• **Task item**
Your copy should match the listing below exactly, except that it holds no images.

• **Records for this task**
• • • • •

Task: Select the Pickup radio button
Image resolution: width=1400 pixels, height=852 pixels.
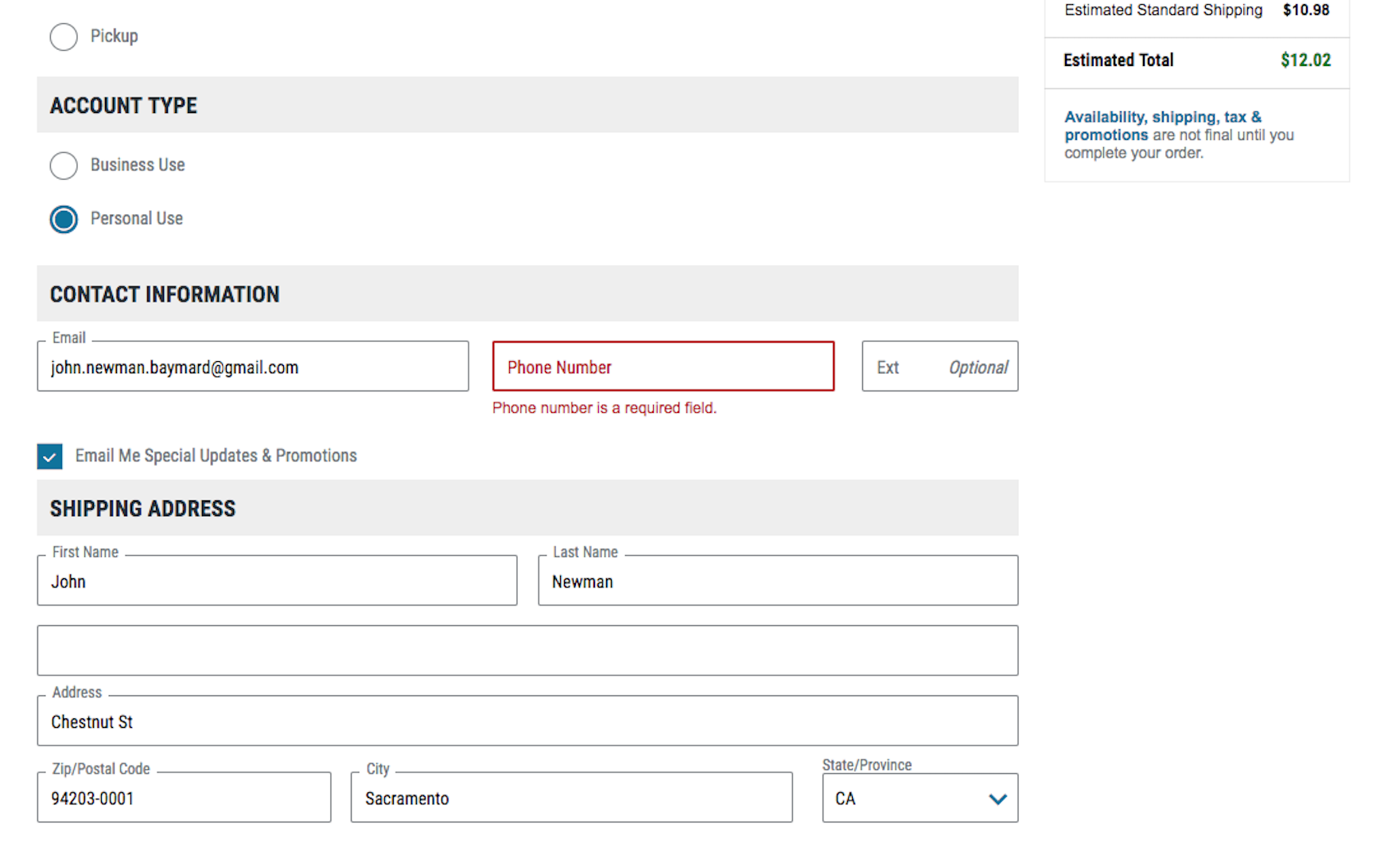Action: coord(64,37)
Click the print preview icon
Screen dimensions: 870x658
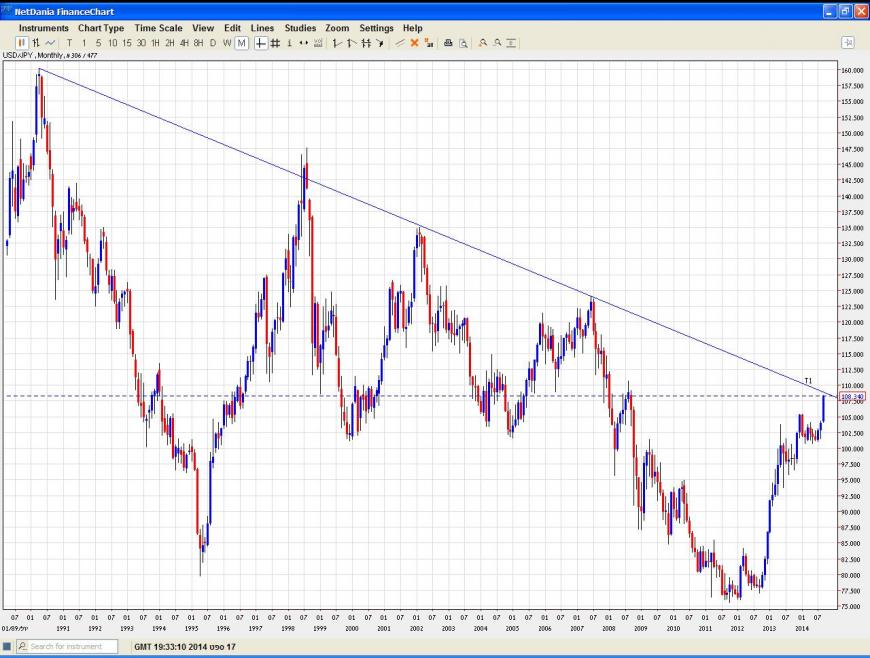pyautogui.click(x=463, y=43)
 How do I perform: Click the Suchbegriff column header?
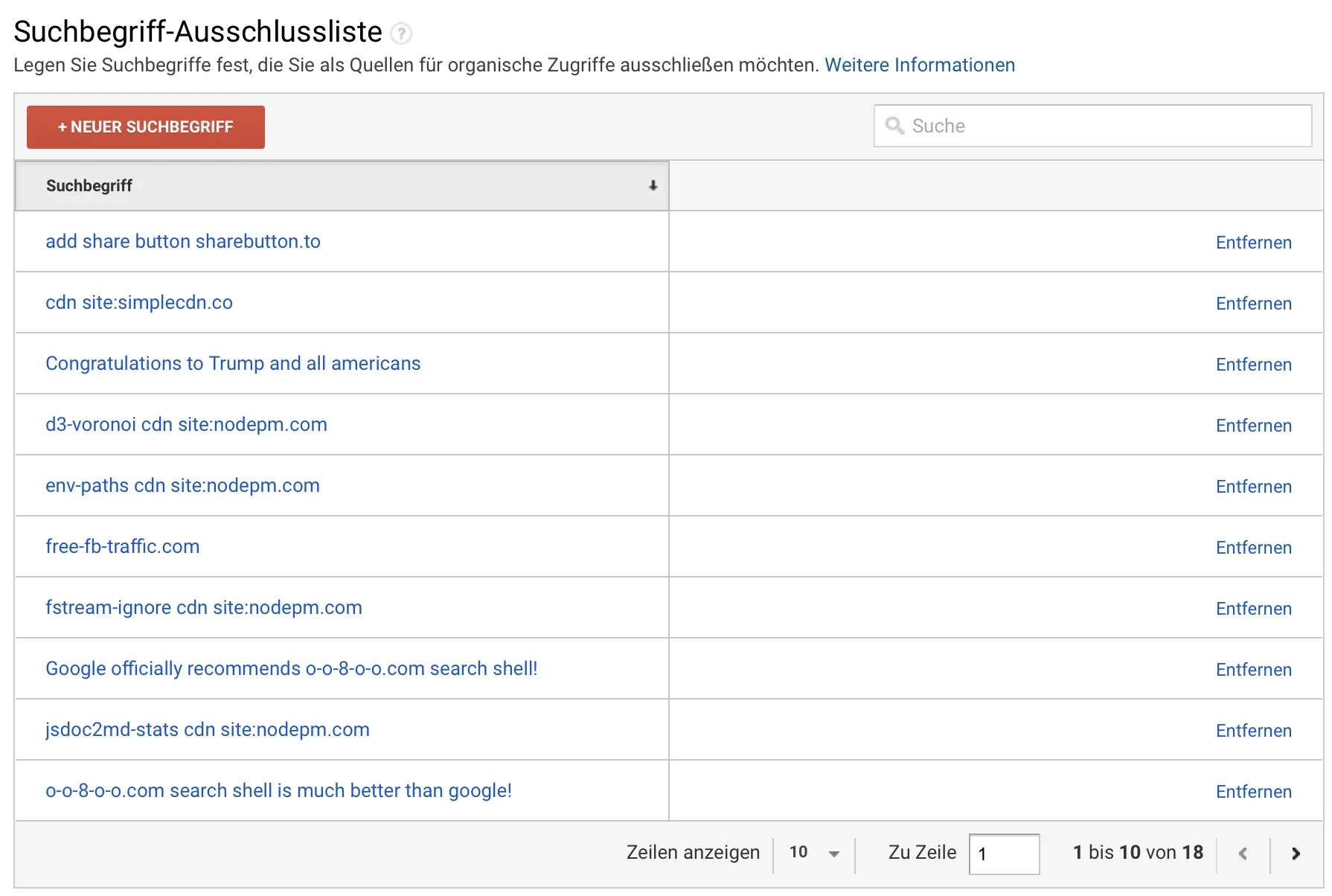[x=89, y=186]
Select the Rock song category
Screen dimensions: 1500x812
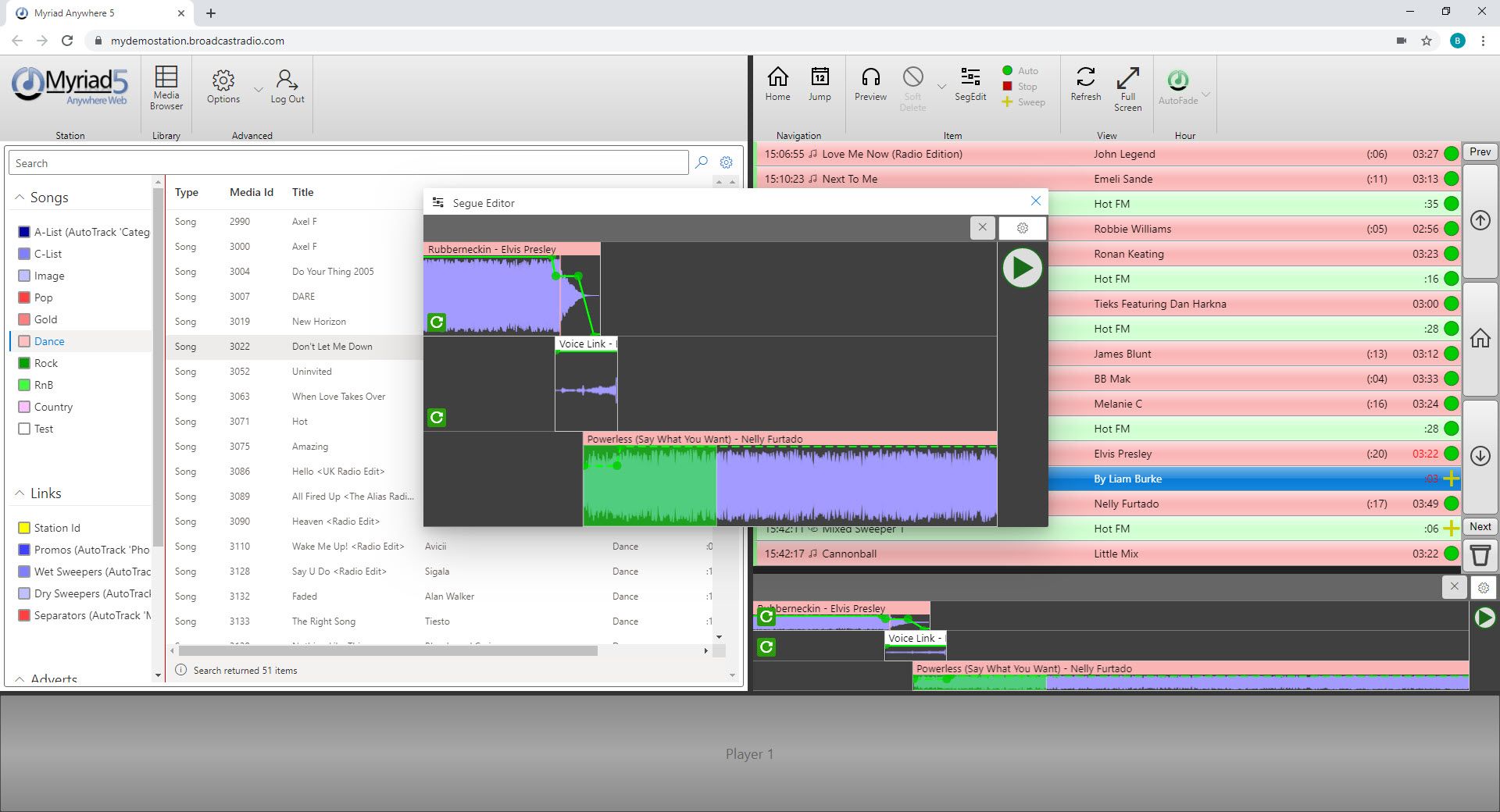(x=46, y=363)
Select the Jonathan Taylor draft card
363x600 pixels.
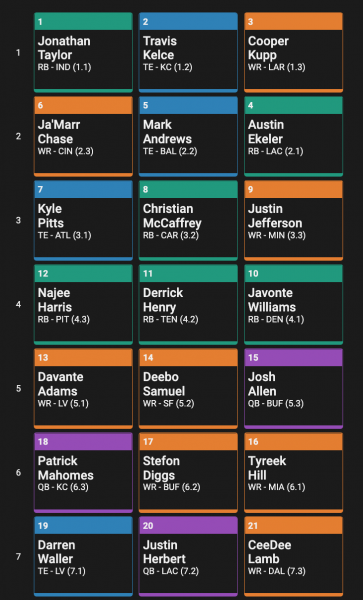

• • • • •

• **Exercise solution**
Task: Select the Pickup radio button
Image resolution: width=1400 pixels, height=852 pixels.
Action: coord(64,37)
Click the print preview icon
Screen dimensions: 870x658
pyautogui.click(x=463, y=43)
 How do I perform: Click the Suchbegriff column header?
[x=89, y=186]
Select the Rock song category
Screen dimensions: 1500x812
(x=46, y=363)
Select the Jonathan Taylor draft card
363x600 pixels.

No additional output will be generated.